Predicting model behavior before release by simulating deployment
OpenAI presents a clever technique for measuring misaligned behavior. They build a library of anonymized conversations taken from deployment traffic, then replay those conversations with a new model.
The technique has several advantages over traditional evaluations: it can find blind spots that the developers hadn’t considered, and it provides more accurate estimates of how common undesirable behaviors may be in the real world. In addition, it reduces evaluation awareness to baseline levels.
It’s a useful technique, but it has important limitations including an inability to reliably find very rare forms of misbehavior. I expect it’ll be best for fairly mundane misbehavior: I wouldn’t expect it to detect sophisticated scheming, risks introduced by new capabilities, or misalignment that emerges during complex agentic tasks.
How might continual learning affect safety and alignment?

### AIM OF THE TASK
Carry on the passage about predicting model behavior by simulating deployment, picking up right after its final line. These items were drawn from a separate source.

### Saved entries
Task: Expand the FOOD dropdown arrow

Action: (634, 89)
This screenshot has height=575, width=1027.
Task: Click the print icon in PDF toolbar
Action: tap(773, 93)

---

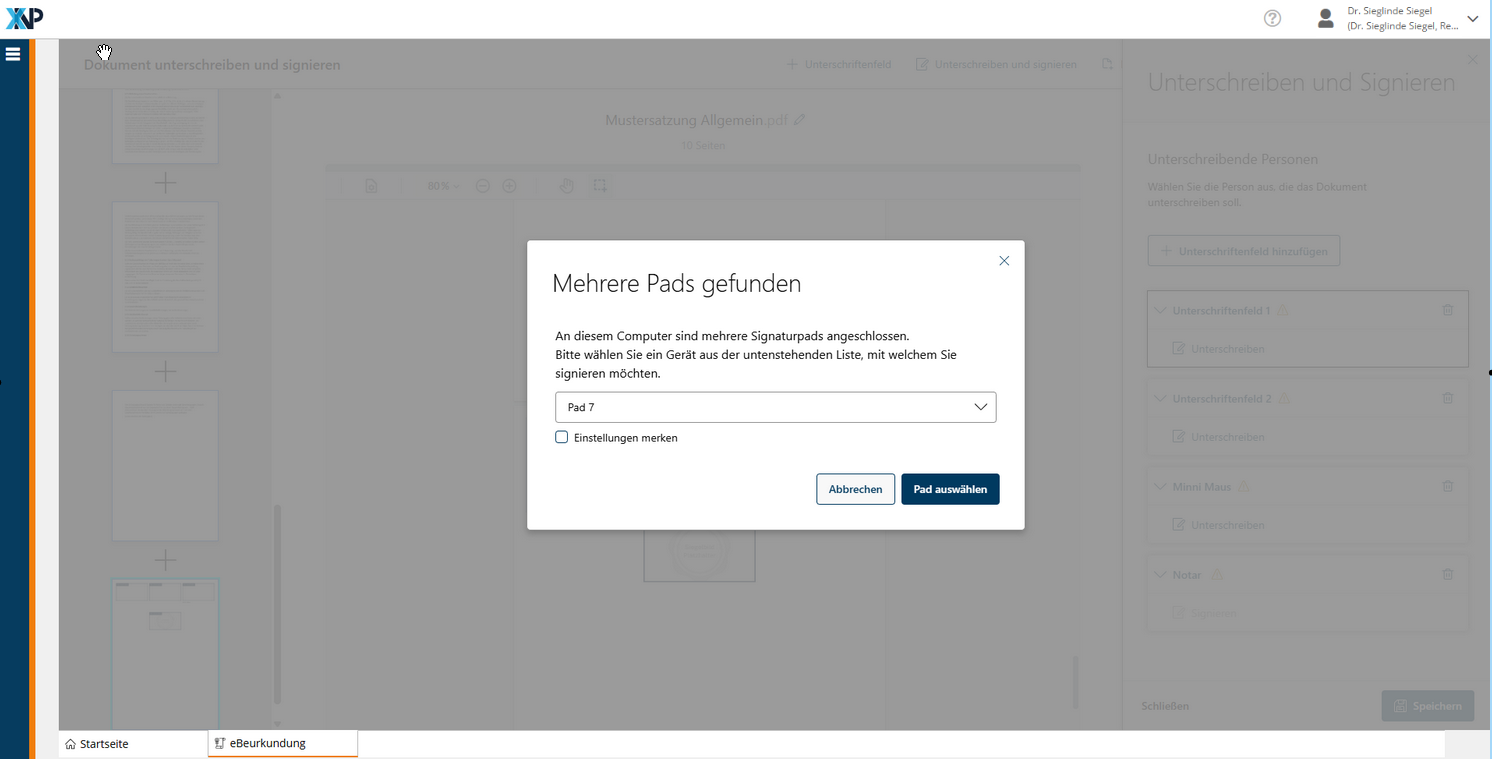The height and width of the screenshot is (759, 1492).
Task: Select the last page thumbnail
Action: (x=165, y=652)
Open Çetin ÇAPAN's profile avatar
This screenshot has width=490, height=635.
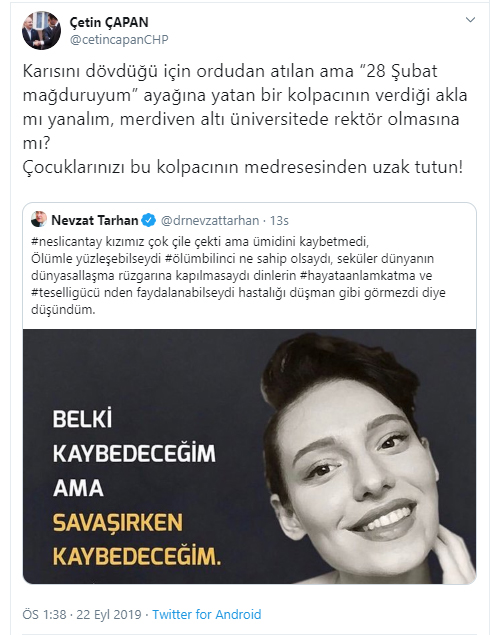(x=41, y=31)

### ANSWER BOX
Some form of continual learning (CL) will be necessary for AGI, let alone superintelligence, but CL presents two significant challenges. Obviously, it’s a hard technical problem that we don’t yet know how to solve. Less obviously, CL complicates safety and alignment work.
Rauno Arike, RohanS, Owen Terry, Achu Menon, Zhijing Jin, Francis Rhys Ward, and Seth Herd review some problems with CL:
The type of CL matters:
All of the risks we discuss are much more severe if CL updates are unbounded and inscrutable (e.g., because they are weight-based rather than text-based, though it’s possible for weight-based updates to be interpretable), as opposed to bounded and legible.
Alignment, control, and misuse prevention are hard problems, and they get even harder if the model will evolve after deployment. Agent skills and memories already provide a limited form of CL—extending those capabilities seems easier and safer than weight-based approaches.
Strategy and politics
Banning Open Source AI Would Be A Mistake
Nathan Lambert and Kevin Xu argue against banning open models. They do a good job of presenting the benefits of open source, but fail to engage in any serious way with the safety arguments.
From a political perspective, it is increasingly unlikely the US government will allow the development and distribution of open models beyond a certain capability level. If the administration isn’t happy with Fable’s guardrails, how would they feel about a comparable open model that functionally has no guardrails at all?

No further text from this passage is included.